Will AFL-CIO’s Trumka, Obama Lecture Us From A French Resort?
The two events seem to crystallize the irony of the global economic moment. The AFL-CIO’s Richard Trumka along with International Labour Organization leaders from around the world are convening alongside Barack Obama and world leaders for the G-20 summit. Where? In the French resort of Cannes, known as a playground for the rich and famous. Here we have elected officials reliant on the people they represent for their income, and who on a weekly, if not daily basis disparage the rich and famous lining up to do just that again. But in Cannes? Really? We’re going to hear all about Wall Street reform, millionaires, and billionaires who are failing the macro economy from the bully pulpit at a French resort?
This at a time when many fear the world is teetering on the edge of another recession? Enough with the rhetoric. Here are some facts to chew on and then wash down with your champagne.
Today, the International Labour Organization warned that the world is on the brink of a new and deeper jobs recession, and that it could take 5 years before employment returns to pre-recession levels.
In a grim analysis issued on the eve of the G20 leaders summit, the International Labour Organization (ILO) says the global economy is on the verge of a new and deeper jobs recession that will further delay the global economic recovery and may ignite more social unrest in scores of countries.
The new “World of Work Report 2011: Making markets work for jobs” says a stalled global economic recovery has begun to dramatically affect labor markets. It will take at least five years to return employment in advanced economies to pre-recession levels, one year later than projected in last year’s report. Key takeaways include.
- Approximately 80 million net new jobs will be needed over the next two years to re-attain pre-crisis employment rates (27 million in advanced economies and the remainder in emerging and developing countries).
- Out of 118 countries with available data, 69 countries show an increase in the percentage of people reporting a worsening of living standards in 2010 compared to 2006.
- Respondents in half of 99 countries surveyed say they do not have confidence in their national governments.
- In 2010, more than 50 per cent of people in developed countries report being dissatisfied with the availability of decent jobs (in countries such as Greece, Italy, Portugal, Slovenia, and Spain, more than 70 per cent of survey respondents reported dissatisfaction).
- The share of profit in GDP increased in 83 per cent of the countries analyzed between 2000 and 2009. Productive investment, however, stagnated globally during the same period.
- In advanced countries, the growth in corporate profits among non-financial firms was translated into a substantial increase in dividend payouts (from 29 per cent of profits in 2000 to 36 per cent in 2009) and financial investment (from 81.2 per cent of GDP in 1995 to 132.2 per cent in 2007). The crisis reversed slightly these trends, which resumed in 2010.
- Food price volatility doubled during the period 2006-2010 relative to the preceding five years, affecting decent work prospects in developing countries. Financial investors benefit more from price volatility than food producers, especially small ones.
- The report features a new “social unrest” index that shows levels of discontent over the lack of jobs and anger over perceptions that the burden of the crisis is not being shared fairly.

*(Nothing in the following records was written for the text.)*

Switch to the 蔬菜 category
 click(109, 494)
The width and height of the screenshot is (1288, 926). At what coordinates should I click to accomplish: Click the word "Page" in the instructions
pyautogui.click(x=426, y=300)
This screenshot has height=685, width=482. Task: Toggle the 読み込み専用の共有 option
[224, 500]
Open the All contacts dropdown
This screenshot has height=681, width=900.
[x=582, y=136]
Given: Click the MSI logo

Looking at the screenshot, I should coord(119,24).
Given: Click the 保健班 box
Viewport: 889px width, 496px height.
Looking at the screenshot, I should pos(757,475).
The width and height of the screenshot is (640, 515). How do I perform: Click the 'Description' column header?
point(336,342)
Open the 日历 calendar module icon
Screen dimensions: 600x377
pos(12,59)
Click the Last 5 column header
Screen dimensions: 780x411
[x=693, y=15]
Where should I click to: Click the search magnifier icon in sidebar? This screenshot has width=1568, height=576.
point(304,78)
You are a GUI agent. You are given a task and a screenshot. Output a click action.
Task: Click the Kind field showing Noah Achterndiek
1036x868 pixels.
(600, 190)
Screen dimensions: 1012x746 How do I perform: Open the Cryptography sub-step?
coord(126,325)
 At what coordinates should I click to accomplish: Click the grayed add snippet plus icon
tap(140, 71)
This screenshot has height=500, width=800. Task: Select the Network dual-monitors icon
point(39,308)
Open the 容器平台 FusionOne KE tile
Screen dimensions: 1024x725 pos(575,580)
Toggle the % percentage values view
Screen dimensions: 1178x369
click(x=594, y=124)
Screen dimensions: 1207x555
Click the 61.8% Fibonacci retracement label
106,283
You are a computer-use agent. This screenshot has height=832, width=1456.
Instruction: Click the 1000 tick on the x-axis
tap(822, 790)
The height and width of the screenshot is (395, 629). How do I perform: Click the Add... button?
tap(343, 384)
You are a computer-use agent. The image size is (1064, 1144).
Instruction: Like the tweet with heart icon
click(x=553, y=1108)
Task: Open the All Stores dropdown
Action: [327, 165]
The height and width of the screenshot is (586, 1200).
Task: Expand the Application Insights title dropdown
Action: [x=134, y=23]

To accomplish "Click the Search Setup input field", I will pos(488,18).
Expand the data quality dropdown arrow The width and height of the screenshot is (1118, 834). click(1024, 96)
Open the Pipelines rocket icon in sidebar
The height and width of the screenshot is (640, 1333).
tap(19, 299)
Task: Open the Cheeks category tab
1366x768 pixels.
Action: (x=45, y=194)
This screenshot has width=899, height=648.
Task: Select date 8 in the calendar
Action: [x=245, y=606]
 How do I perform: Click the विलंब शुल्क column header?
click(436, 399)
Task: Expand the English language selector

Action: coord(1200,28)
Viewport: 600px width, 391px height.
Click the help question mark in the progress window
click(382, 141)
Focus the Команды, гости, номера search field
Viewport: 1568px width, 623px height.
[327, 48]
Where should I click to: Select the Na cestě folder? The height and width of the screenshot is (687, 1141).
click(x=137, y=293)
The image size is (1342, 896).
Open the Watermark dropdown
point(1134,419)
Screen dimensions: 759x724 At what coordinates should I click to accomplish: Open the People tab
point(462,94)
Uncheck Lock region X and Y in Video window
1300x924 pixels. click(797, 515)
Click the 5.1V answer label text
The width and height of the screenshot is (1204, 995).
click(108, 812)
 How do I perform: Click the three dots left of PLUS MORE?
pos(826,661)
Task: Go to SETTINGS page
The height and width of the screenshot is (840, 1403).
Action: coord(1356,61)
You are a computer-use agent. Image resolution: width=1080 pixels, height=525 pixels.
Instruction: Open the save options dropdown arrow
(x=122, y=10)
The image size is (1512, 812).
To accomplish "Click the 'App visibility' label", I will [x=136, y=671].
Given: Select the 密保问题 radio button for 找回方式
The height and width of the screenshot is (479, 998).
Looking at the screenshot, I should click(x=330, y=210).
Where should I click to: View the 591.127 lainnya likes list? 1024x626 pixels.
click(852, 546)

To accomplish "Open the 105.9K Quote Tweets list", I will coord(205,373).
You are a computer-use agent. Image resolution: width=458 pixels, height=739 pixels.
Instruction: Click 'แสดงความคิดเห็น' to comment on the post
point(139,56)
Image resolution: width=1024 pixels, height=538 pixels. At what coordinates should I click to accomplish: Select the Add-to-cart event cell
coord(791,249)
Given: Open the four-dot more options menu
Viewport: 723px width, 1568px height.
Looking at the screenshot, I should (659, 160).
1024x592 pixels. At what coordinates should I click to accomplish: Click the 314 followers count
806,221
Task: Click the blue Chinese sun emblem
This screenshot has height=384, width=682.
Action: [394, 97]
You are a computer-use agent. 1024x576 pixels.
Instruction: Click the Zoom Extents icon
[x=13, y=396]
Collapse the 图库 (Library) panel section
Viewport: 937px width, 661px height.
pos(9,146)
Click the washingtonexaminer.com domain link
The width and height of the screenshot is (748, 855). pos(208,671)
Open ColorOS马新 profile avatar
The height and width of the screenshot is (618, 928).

- In over 45 of the 119 countries examined, the risk of social unrest is rising. This is especially the case in advanced economies, notably the EU, the Arab region and to a lesser extent Asia.
- There is a stagnant or lower risk of social unrest in Sub-Saharan Africa and Latin America.
- The study shows that nearly two-thirds of advanced economies and half of emerging and developing economies with recent available data are once again experiencing a slowdown in employment.
- Global unemployment is at its highest point ever, surpassing 200 million worldwide.
The report cites three reasons why the ongoing economic slowdown may have a particularly strong impact on employment:
- As compared to the start of the recession, businesses are now in a weaker position to retain workers.
- As pressure to adopt fiscal austerity measures mount, governments are less inclined to maintain or adopt new job and income support programs.
- Countries are left to act in isolation due to lack of international policy coordination.
The report calls for maintaining and in some cases strengthening pro-employment programs, warning that efforts to reduce public debt and deficits have often disproportionately focused on labor market and social measures. For example, it shows that increasing active labor market spending by only half a per cent of GDP would increase employment by between 0.4 per cent and 0.8 per cent, depending on the country.
The study also calls for supporting investment in the real economy through financial reform and pro-investment measures.
Finally, it says that the adage that wage moderation leads to job creation is a myth, and calls for a comprehensive income-led recovery strategy. This would also help stimulate investment while reducing excessive income inequalities.